» **Stored data entries**
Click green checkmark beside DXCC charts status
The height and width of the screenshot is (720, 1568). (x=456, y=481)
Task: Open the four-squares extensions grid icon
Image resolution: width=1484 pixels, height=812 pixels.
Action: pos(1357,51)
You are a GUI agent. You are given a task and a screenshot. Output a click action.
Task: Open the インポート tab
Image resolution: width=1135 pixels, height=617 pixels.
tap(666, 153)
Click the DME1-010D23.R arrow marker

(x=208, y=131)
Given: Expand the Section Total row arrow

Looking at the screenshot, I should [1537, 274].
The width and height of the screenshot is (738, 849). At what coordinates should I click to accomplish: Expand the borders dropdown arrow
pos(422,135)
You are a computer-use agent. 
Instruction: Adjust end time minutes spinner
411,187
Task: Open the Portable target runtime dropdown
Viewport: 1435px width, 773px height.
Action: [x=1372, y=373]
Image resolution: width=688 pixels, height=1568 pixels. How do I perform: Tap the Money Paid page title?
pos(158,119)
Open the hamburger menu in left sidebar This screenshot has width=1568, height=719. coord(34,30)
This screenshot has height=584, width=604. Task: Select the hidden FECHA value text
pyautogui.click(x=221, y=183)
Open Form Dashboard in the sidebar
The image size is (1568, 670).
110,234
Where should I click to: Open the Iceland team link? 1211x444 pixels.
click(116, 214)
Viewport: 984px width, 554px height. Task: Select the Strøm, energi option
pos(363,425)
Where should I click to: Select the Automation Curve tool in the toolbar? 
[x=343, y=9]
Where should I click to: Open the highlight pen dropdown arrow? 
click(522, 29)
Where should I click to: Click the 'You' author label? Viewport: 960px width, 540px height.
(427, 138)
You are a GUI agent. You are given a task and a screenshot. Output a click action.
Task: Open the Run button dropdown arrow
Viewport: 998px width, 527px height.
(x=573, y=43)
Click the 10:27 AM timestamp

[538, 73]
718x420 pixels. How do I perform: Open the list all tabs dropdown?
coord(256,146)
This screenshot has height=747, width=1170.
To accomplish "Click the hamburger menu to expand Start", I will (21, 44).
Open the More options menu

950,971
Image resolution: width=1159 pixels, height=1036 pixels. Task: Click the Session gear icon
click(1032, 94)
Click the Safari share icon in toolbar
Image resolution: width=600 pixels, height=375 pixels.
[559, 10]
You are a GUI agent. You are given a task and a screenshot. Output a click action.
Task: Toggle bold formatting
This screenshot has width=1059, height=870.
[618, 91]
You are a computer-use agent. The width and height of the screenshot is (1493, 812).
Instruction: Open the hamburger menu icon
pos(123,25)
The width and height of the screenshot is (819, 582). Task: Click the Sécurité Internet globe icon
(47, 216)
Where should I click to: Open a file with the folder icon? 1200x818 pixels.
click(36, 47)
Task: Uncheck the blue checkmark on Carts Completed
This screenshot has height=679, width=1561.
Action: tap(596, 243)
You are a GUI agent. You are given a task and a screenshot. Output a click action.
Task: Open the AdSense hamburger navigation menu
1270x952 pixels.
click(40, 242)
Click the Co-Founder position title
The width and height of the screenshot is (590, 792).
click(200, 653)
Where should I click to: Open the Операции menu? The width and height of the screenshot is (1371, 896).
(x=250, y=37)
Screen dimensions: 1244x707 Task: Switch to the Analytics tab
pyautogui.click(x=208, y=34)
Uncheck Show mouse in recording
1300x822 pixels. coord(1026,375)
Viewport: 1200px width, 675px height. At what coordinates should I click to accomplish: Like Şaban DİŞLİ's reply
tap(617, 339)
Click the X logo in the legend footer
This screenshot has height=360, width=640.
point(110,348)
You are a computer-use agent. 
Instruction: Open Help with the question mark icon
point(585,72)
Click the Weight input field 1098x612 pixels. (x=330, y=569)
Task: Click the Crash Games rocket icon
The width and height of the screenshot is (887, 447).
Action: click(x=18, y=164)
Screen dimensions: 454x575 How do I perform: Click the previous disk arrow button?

» **Instructions to follow**
Single out each line of the records above with the string "button" in it, and copy it.

» **Problem solution**
Task: Open the Run button dropdown arrow
Screen dimensions: 454x575 How do I perform: Click the previous disk arrow button?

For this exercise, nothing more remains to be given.